Segment Start: Exercise data
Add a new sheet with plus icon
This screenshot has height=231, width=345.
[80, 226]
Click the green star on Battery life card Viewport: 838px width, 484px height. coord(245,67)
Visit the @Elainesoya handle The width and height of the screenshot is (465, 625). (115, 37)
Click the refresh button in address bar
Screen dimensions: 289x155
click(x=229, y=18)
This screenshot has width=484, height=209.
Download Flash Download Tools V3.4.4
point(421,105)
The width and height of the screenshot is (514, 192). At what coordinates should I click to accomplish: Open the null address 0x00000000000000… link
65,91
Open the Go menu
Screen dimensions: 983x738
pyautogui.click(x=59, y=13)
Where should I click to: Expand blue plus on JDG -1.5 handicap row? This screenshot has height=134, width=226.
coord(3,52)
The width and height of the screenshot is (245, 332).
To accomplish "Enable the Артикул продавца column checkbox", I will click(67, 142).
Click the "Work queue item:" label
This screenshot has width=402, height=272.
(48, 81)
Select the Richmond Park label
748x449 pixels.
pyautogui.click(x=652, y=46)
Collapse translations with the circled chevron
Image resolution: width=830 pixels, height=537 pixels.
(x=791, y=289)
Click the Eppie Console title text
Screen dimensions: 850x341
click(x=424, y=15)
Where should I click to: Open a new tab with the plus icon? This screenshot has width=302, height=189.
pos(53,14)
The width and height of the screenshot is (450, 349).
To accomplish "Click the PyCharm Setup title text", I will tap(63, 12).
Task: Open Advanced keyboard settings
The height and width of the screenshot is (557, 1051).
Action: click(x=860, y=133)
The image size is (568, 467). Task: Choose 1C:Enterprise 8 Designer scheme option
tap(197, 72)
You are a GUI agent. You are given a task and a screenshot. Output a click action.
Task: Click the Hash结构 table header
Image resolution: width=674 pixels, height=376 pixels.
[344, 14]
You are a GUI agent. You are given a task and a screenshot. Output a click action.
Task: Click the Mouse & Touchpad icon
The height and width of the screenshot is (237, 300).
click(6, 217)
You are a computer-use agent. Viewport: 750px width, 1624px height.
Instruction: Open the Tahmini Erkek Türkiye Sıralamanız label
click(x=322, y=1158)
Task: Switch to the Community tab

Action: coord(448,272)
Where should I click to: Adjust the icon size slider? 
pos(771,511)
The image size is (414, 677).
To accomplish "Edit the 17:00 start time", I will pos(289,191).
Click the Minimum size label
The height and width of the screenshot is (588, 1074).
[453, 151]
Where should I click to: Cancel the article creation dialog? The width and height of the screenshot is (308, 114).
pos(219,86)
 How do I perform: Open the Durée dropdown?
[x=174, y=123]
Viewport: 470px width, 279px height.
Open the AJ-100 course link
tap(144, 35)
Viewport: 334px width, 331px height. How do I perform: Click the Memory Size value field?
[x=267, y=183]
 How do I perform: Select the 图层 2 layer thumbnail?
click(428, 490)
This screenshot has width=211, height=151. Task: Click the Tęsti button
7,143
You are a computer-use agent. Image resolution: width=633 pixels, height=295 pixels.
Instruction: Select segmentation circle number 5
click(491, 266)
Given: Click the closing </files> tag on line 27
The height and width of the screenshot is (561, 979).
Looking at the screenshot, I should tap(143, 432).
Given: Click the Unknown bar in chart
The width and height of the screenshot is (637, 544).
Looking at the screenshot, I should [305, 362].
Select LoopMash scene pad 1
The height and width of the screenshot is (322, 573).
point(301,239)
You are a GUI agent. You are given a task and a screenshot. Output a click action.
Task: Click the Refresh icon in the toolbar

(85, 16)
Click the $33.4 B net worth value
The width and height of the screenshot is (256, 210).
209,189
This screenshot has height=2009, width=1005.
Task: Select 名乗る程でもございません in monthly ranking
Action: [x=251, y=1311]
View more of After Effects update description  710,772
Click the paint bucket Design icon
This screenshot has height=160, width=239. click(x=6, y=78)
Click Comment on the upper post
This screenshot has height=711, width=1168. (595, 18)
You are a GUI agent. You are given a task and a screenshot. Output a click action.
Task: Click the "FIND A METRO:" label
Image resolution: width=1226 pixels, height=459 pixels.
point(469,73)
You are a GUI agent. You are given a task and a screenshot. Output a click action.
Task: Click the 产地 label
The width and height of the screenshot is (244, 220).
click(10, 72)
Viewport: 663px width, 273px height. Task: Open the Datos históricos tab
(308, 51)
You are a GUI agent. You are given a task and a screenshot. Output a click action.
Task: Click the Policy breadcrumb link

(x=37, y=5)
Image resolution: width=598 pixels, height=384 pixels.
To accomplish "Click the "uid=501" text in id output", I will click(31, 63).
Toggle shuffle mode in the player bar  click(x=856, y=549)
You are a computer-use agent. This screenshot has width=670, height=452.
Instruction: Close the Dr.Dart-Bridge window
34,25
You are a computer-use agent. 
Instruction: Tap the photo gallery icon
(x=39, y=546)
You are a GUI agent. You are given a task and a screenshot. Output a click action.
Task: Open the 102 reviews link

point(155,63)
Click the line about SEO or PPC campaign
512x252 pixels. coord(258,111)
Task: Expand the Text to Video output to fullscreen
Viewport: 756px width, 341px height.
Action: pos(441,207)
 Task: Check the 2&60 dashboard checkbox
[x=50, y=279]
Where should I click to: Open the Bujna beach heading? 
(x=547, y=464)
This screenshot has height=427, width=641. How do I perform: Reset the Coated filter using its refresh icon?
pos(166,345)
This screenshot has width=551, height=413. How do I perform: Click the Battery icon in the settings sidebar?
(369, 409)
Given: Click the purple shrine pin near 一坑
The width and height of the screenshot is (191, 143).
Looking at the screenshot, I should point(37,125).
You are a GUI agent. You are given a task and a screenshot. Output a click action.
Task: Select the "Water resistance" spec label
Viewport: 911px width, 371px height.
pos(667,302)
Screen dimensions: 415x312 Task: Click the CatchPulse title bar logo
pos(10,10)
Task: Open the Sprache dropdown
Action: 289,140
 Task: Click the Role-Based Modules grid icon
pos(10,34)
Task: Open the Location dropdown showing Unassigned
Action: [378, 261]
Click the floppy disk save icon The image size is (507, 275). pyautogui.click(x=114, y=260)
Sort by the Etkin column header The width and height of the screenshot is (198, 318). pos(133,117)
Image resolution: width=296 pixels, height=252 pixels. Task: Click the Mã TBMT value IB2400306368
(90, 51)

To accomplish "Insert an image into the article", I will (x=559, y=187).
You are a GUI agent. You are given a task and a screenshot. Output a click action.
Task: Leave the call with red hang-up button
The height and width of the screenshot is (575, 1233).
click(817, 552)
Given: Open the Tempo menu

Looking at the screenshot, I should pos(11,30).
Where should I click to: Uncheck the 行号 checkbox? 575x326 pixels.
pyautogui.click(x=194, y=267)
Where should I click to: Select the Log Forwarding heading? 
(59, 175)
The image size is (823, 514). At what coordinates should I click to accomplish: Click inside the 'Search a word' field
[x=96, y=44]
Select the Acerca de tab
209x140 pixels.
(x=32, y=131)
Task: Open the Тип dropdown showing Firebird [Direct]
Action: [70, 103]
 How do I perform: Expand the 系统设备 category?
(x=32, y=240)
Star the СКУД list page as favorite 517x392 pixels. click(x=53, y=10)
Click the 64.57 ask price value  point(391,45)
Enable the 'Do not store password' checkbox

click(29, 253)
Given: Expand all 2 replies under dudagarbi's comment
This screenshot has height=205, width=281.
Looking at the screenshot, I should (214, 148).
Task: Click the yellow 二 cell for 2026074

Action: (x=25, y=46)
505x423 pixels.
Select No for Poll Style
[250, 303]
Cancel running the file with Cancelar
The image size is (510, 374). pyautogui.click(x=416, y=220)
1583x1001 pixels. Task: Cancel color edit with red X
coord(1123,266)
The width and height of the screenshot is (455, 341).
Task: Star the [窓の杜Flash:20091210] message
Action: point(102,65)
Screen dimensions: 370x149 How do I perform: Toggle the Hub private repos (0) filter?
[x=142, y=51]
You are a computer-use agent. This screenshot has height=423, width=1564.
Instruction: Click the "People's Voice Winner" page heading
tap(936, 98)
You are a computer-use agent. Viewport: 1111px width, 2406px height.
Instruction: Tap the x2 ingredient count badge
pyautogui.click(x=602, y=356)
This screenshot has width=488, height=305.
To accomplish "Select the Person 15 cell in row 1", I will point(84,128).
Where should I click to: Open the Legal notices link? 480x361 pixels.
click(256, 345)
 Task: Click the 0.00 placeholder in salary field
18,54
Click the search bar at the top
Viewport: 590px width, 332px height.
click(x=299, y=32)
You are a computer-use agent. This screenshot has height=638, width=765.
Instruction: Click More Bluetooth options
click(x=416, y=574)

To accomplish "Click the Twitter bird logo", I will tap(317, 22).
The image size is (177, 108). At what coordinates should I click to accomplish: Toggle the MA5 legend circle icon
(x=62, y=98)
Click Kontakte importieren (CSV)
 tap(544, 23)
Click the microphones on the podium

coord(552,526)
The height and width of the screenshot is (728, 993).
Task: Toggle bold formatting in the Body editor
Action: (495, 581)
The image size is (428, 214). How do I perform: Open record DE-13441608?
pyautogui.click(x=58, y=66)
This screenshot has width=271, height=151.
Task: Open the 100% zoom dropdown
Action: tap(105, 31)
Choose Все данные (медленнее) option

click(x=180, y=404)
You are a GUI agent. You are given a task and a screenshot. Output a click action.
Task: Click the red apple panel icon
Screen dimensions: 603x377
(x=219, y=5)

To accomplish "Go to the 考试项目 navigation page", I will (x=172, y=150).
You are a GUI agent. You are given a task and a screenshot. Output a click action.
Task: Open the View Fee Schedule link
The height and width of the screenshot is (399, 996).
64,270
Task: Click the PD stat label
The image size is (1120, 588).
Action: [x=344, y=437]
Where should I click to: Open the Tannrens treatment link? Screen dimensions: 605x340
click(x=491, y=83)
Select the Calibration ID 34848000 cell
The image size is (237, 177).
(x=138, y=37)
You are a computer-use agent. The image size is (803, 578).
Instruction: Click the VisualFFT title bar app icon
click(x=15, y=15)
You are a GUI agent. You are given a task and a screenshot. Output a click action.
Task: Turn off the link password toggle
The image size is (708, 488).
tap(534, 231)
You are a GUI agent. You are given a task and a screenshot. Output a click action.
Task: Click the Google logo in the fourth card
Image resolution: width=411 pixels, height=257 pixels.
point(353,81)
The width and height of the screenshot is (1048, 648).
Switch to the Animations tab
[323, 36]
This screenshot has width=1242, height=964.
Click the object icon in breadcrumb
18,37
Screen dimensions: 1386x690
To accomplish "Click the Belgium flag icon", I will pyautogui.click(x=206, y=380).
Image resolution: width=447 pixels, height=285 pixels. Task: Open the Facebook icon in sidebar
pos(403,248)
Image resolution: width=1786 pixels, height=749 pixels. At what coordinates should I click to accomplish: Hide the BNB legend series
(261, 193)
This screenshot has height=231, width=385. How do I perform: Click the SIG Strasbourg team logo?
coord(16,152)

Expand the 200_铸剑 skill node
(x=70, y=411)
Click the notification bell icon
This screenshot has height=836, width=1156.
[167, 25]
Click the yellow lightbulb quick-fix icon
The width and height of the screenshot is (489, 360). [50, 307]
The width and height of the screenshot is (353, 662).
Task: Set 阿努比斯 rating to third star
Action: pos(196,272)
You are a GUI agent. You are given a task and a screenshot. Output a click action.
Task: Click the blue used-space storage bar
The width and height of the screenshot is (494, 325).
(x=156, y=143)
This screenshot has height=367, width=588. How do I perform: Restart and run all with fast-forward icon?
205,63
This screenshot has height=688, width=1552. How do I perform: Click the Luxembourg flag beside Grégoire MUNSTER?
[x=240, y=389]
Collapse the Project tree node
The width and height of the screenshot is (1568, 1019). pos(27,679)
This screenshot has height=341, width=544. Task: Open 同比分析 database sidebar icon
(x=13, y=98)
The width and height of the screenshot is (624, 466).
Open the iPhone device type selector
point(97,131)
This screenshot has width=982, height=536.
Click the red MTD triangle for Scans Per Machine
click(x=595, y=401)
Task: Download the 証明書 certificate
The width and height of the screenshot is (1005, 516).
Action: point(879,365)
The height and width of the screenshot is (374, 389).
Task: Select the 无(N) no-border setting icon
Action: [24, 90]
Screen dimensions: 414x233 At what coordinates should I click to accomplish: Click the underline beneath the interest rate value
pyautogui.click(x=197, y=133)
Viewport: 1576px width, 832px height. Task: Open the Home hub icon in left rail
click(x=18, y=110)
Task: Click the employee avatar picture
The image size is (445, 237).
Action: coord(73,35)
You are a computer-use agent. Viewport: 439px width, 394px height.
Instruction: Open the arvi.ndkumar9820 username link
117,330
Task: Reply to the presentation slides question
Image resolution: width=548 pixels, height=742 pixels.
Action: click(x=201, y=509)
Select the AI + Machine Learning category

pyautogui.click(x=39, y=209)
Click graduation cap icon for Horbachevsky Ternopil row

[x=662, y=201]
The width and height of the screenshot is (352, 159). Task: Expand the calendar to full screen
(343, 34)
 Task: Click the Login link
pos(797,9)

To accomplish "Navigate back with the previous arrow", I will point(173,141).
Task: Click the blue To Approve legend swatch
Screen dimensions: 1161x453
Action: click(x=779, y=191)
Segment End: Exercise data
Task statement
Search the records for the word "card" and copy every line where it occurs.

Task output
Click the green star on Battery life card Viewport: 838px width, 484px height. coord(245,67)
Task: Click the Google logo in the fourth card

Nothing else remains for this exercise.